→ **Task goal**:
Return the entries in full, exactly as they were written.

━━━

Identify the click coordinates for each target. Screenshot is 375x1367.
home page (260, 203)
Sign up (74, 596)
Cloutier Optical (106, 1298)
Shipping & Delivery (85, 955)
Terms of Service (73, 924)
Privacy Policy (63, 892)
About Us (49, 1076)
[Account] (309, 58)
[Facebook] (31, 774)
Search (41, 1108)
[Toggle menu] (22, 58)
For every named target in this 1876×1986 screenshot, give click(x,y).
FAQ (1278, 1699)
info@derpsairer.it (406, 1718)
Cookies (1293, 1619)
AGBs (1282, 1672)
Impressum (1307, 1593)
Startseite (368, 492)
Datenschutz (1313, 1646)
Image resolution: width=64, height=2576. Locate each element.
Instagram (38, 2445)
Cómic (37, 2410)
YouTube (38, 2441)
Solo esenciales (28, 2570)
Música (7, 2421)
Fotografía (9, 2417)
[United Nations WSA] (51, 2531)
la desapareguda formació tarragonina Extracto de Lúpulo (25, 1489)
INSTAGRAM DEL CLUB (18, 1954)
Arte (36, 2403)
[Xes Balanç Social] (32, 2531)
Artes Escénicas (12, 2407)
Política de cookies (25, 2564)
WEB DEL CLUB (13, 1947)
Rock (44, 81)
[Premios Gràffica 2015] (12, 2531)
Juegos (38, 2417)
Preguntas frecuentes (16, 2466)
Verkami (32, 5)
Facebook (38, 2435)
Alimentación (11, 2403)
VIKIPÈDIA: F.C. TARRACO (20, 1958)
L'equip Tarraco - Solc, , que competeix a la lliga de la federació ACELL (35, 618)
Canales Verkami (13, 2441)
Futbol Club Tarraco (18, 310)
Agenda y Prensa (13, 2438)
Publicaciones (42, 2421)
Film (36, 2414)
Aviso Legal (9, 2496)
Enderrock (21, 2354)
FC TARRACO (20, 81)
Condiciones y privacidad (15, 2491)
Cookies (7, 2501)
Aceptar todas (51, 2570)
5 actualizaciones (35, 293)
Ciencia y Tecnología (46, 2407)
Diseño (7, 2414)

━━━

→ **Answer**:
Identify the click coordinates for each target. Screenshot is 375x1367.
home page (260, 203)
Sign up (74, 596)
Cloutier Optical (106, 1298)
Shipping & Delivery (85, 955)
Terms of Service (73, 924)
Privacy Policy (63, 892)
About Us (49, 1076)
[Account] (309, 58)
[Facebook] (31, 774)
Search (41, 1108)
[Toggle menu] (22, 58)
For every named target in this 1876×1986 screenshot, give click(x,y).
FAQ (1278, 1699)
info@derpsairer.it (406, 1718)
Cookies (1293, 1619)
AGBs (1282, 1672)
Impressum (1307, 1593)
Startseite (368, 492)
Datenschutz (1313, 1646)
Image resolution: width=64, height=2576. Locate each element.
Instagram (38, 2445)
Cómic (37, 2410)
YouTube (38, 2441)
Solo esenciales (28, 2570)
Música (7, 2421)
Fotografía (9, 2417)
[United Nations WSA] (51, 2531)
la desapareguda formació tarragonina Extracto de Lúpulo (25, 1489)
INSTAGRAM DEL CLUB (18, 1954)
Arte (36, 2403)
[Xes Balanç Social] (32, 2531)
Artes Escénicas (12, 2407)
Política de cookies (25, 2564)
WEB DEL CLUB (13, 1947)
Rock (44, 81)
[Premios Gràffica 2015] (12, 2531)
Juegos (38, 2417)
Preguntas frecuentes (16, 2466)
Verkami (32, 5)
Facebook (38, 2435)
Alimentación (11, 2403)
VIKIPÈDIA: F.C. TARRACO (20, 1958)
L'equip Tarraco - Solc, , que competeix a la lliga de la federació ACELL (35, 618)
Canales Verkami (13, 2441)
Futbol Club Tarraco (18, 310)
Agenda y Prensa (13, 2438)
Publicaciones (42, 2421)
Film (36, 2414)
Aviso Legal (9, 2496)
Enderrock (21, 2354)
FC TARRACO (20, 81)
Condiciones y privacidad (15, 2491)
Cookies (7, 2501)
Aceptar todas (51, 2570)
5 actualizaciones (35, 293)
Ciencia y Tecnología (46, 2407)
Diseño (7, 2414)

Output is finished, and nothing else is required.